— EXERCÍCIO —
Copie sem nenhuma alteração todas as linhas da listagem abaixo, do começo ao fim. Deixe as imagens de fora da sua resposta.

*-*-*

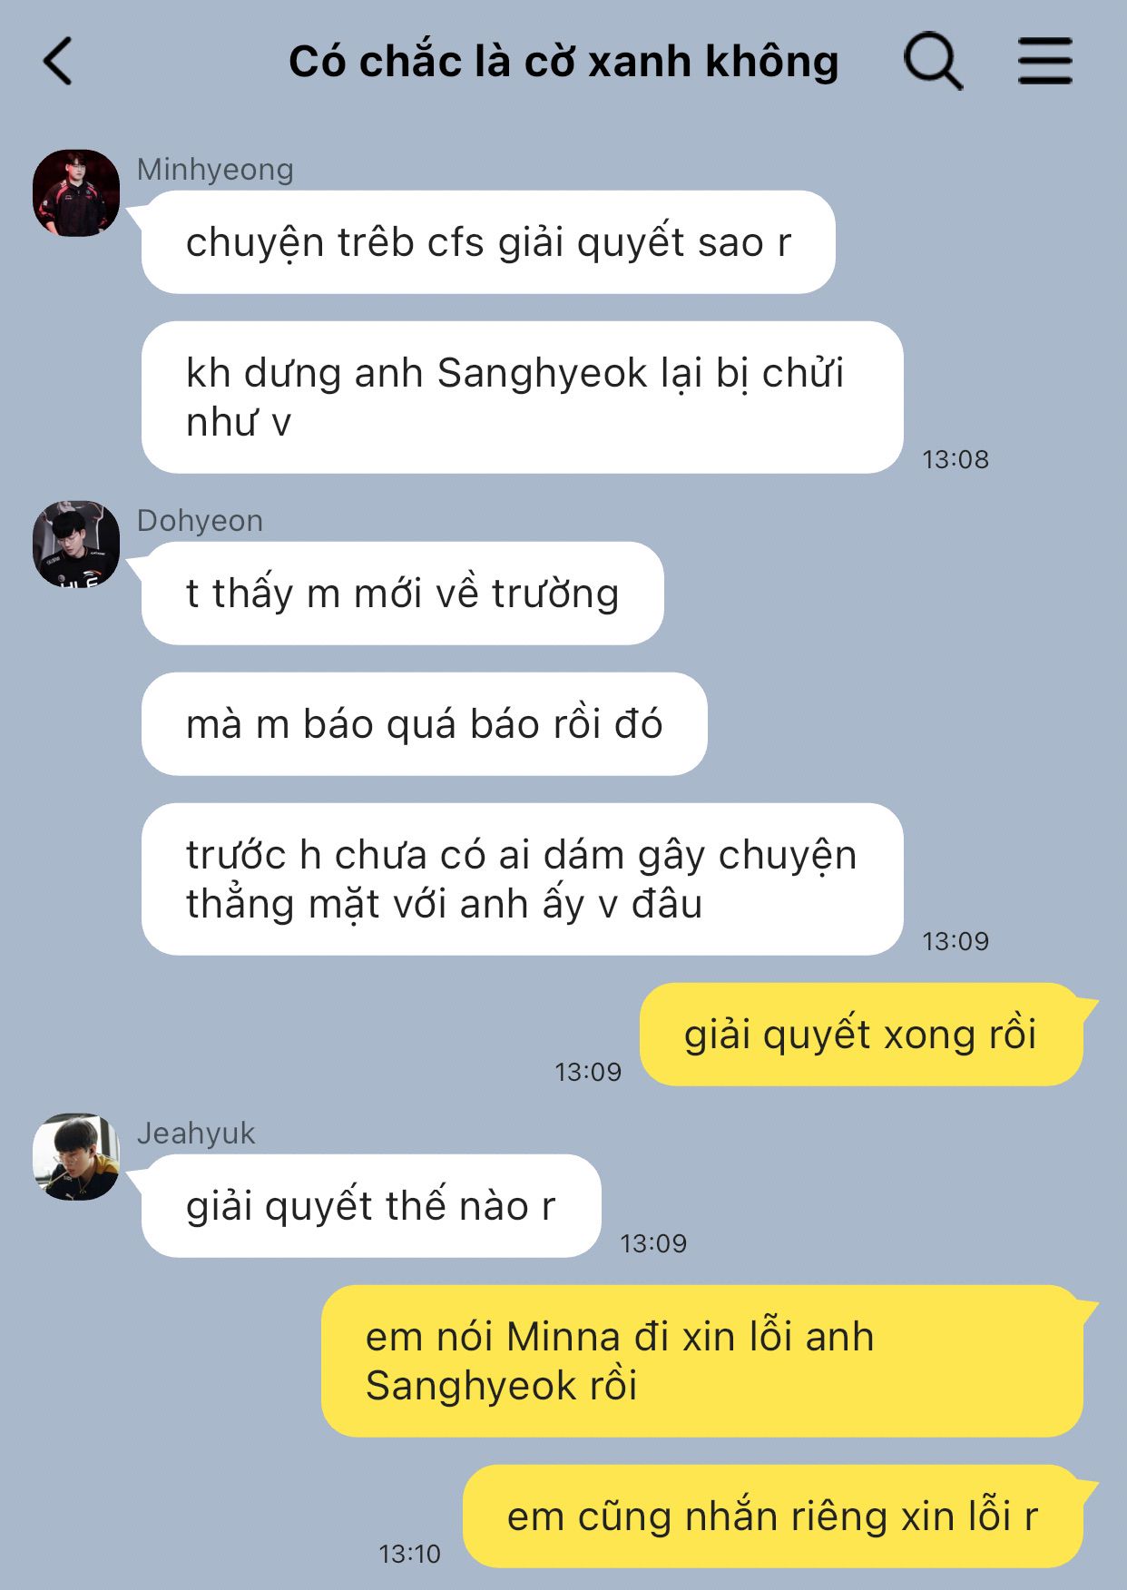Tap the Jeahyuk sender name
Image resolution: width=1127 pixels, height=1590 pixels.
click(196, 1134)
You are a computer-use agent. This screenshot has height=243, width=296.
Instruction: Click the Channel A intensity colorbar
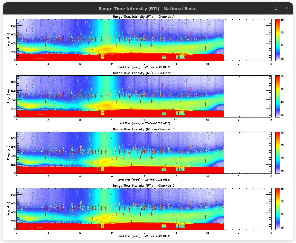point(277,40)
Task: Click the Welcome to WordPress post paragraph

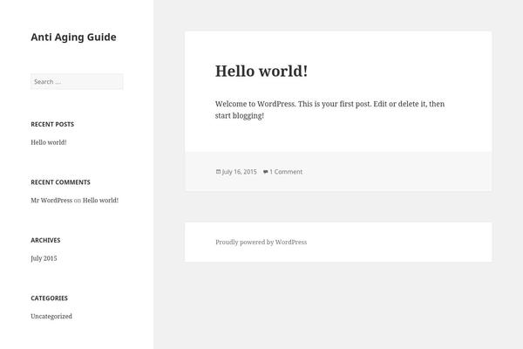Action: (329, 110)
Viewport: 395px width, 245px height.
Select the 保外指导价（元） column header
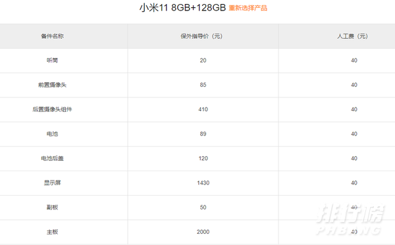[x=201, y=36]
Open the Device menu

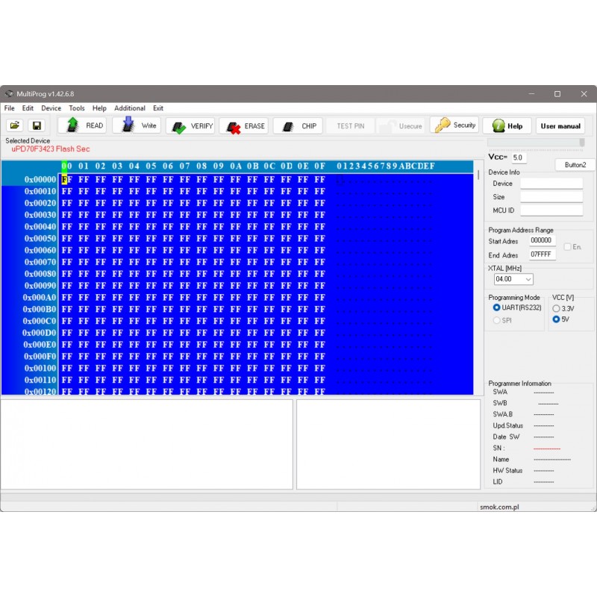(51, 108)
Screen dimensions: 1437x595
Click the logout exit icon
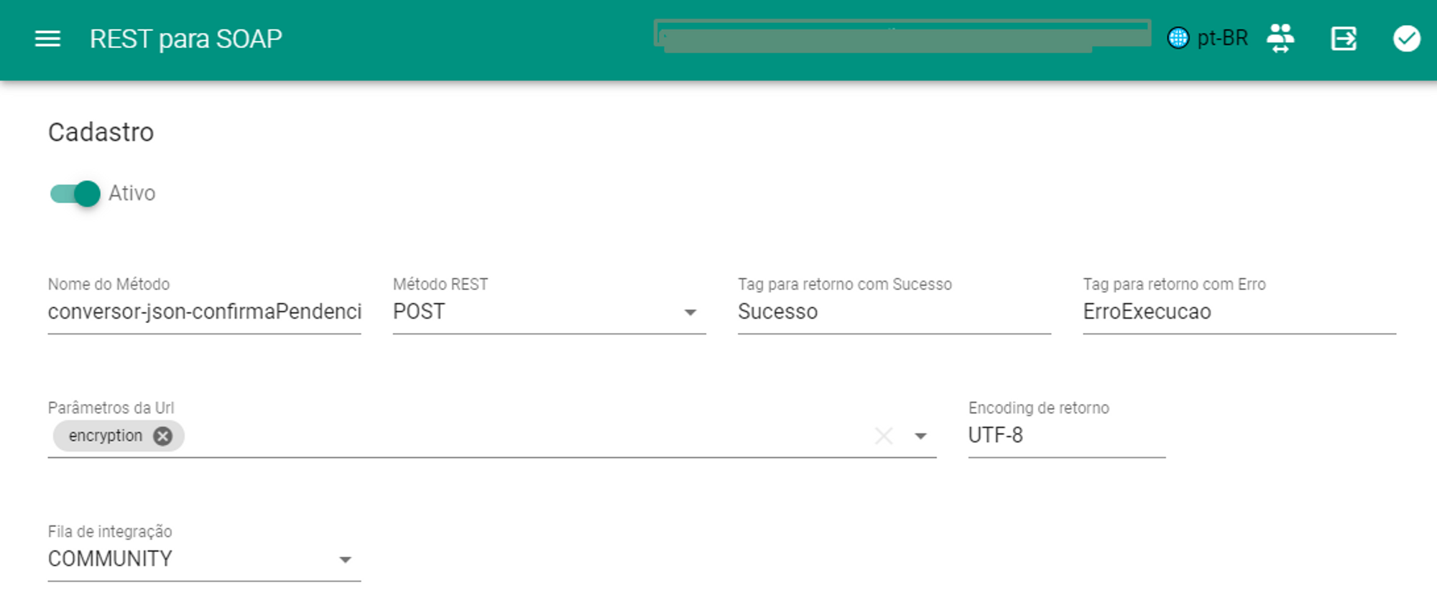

*-*-*

— RESPOSTA —
Tap the Jeahyuk sender name
Image resolution: width=1127 pixels, height=1590 pixels.
click(196, 1134)
You are a computer-use agent. This screenshot has height=243, width=296.
Instruction: Click the Channel A intensity colorbar
point(277,40)
Task: Click the Welcome to WordPress post paragraph

Action: (329, 110)
Viewport: 395px width, 245px height.
Select the 保外指导价（元） column header
[x=201, y=36]
Open the Device menu

(51, 108)
Screen dimensions: 1437x595
Click the logout exit icon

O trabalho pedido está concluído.